■ **Material supplied**:
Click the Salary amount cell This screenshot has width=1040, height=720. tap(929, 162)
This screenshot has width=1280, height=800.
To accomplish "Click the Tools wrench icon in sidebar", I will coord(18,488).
...
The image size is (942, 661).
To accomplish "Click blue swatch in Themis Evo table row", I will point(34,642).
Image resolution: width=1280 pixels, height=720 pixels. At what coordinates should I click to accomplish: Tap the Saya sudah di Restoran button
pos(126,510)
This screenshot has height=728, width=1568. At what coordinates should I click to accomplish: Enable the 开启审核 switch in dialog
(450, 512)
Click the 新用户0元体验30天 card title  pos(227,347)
--
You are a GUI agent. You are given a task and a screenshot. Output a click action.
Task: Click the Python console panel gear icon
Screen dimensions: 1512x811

■ **Exercise objective**: Copy out the listing word for word, from the line containing "This screenshot has height=728, width=1568." through the line containing "Click the 新用户0元体验30天", including both of those lines.

■ **The response**:
This screenshot has height=728, width=1568. At what coordinates should I click to accomplish: Enable the 开启审核 switch in dialog
(450, 512)
Click the 新用户0元体验30天 card title  pos(227,347)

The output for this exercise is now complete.